The delays came after a chaotic afternoon outside the Monumental stadium in the Argentine capital.

Some reports said police fired tear gas at River fans who were throwing missiles at the Boca bus and the gas got into the vehicle and affected the players.

Others reported that the damage was caused by River fans.

"They were throwing pepper gas, stones, everything," Clarin website quoted Juan Carlos Crespi, a member of the Boca delegation, as saying.

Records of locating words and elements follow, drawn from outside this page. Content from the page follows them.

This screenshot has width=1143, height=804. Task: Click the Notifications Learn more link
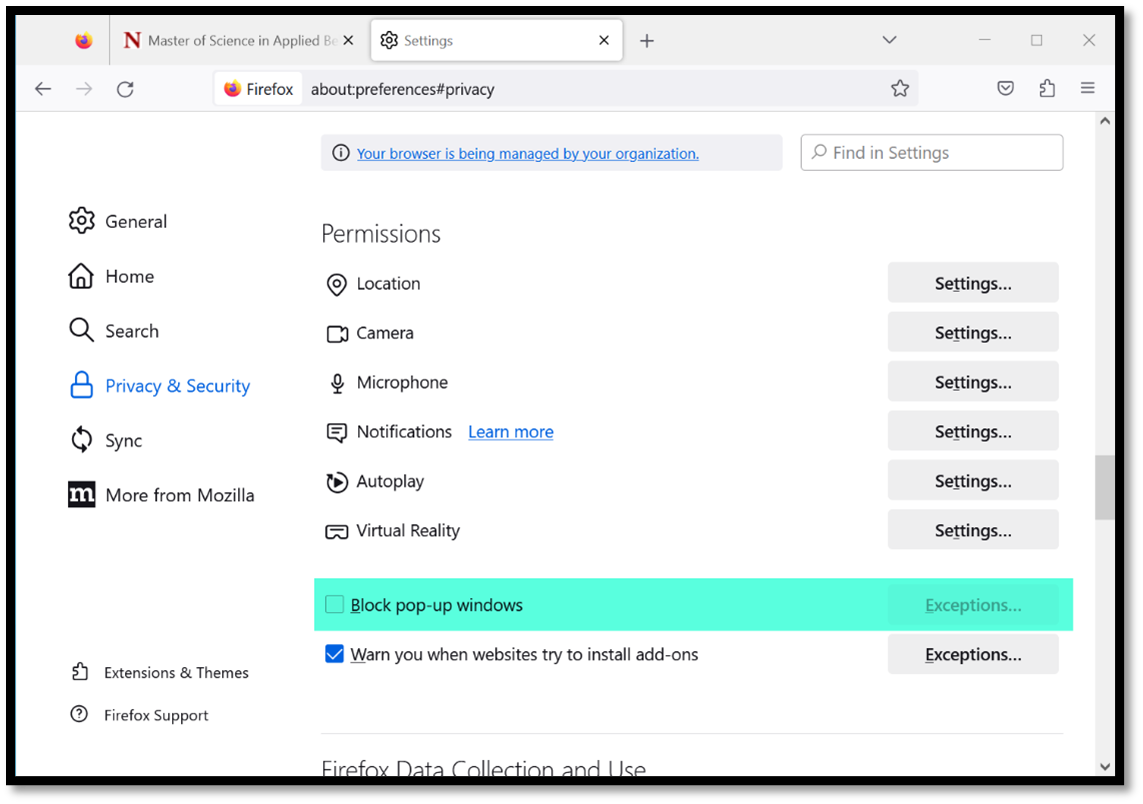(510, 432)
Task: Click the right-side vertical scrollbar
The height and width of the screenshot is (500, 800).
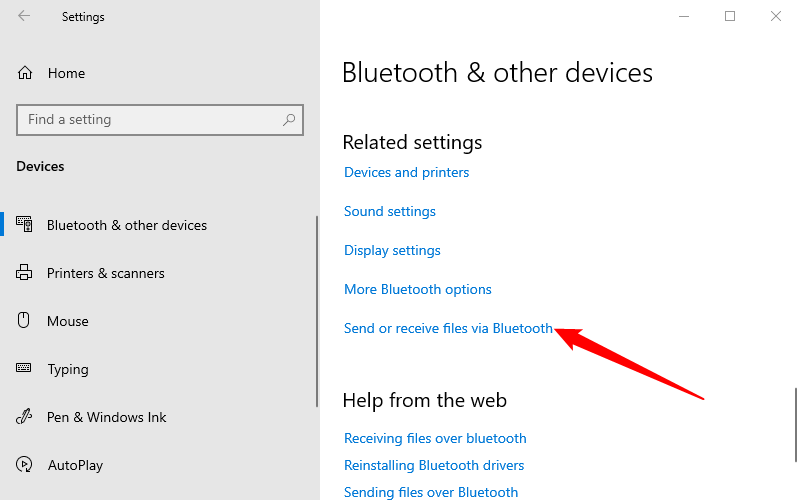Action: pos(795,425)
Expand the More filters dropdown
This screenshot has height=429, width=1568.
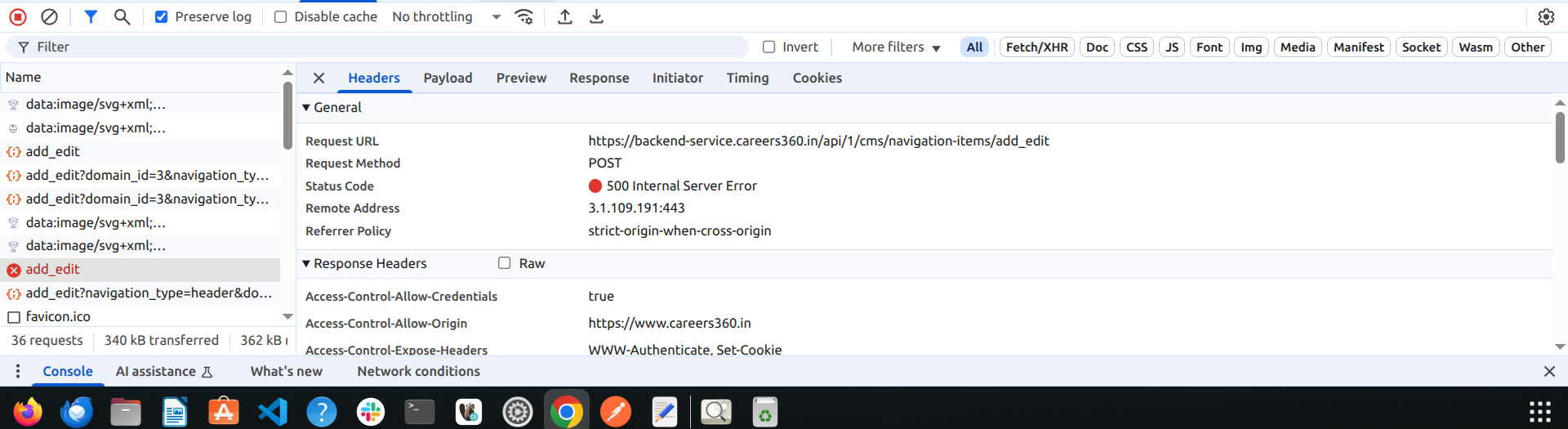tap(896, 47)
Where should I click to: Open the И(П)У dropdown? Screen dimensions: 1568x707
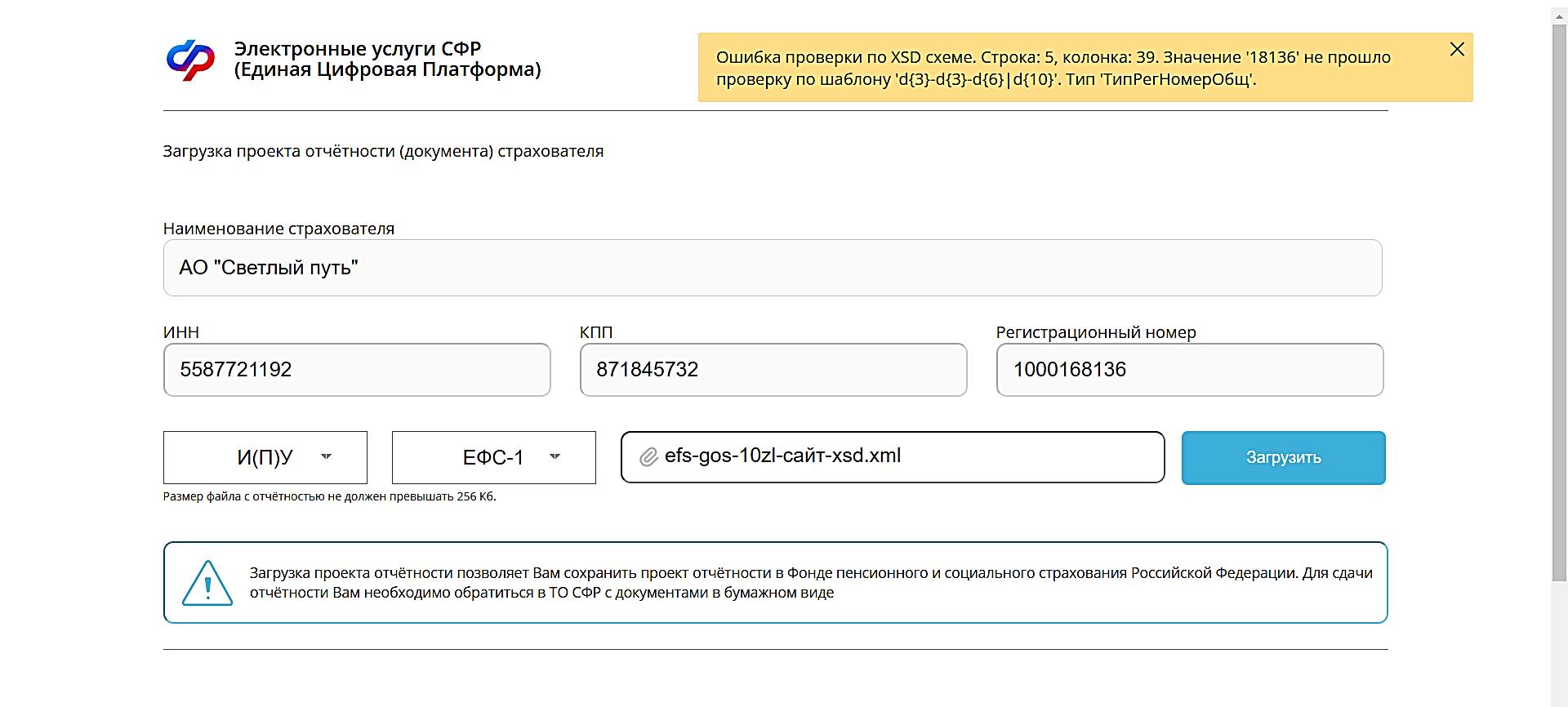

Boca officials told reporters some of their players were not fit to play in the match and that captain Pablo Perez was taken to hospital after being cut by shards of glass.

"The players are all hurt, you can't play this way," Christian Gribaudo, Boca's secretary general, said.

Clarin said six players had vomited in the dressingroom after ingesting the toxic substance.

Boca and River drew the first leg 2-2 on November 11th.

The first delay was decided barely an hour before the kick-off and in the presence of Fifa president Gianni Infantino, who travelled to Buenos Aires to watch the game.

The match marked the first time Argentina’s two biggest clubs have met in the final of the Libertadores, South America’s equivalent of the Champions League, and it was widely billed as the greatest final in the competition’s 58-year history.

Earlier in this season’s competition, River Plate coach Marcelo Gallardo brazenly flaunted a decision banning him from the dressingroom in the semi-final second leg against Brazilian club Gremio.

Gallardo was given another ban but River, who scored twice after the coach’s intervention to qualify on away goals, were allowed to progress into the final.

Saturday’s incident occurred three years after a Libertadores last-16 tie between the same teams was abandoned at half-time after Boca fans attacked the River players with pepper spray in the tunnel.

River were given a bye into the quarter-finals and Boca were kicked out the competition.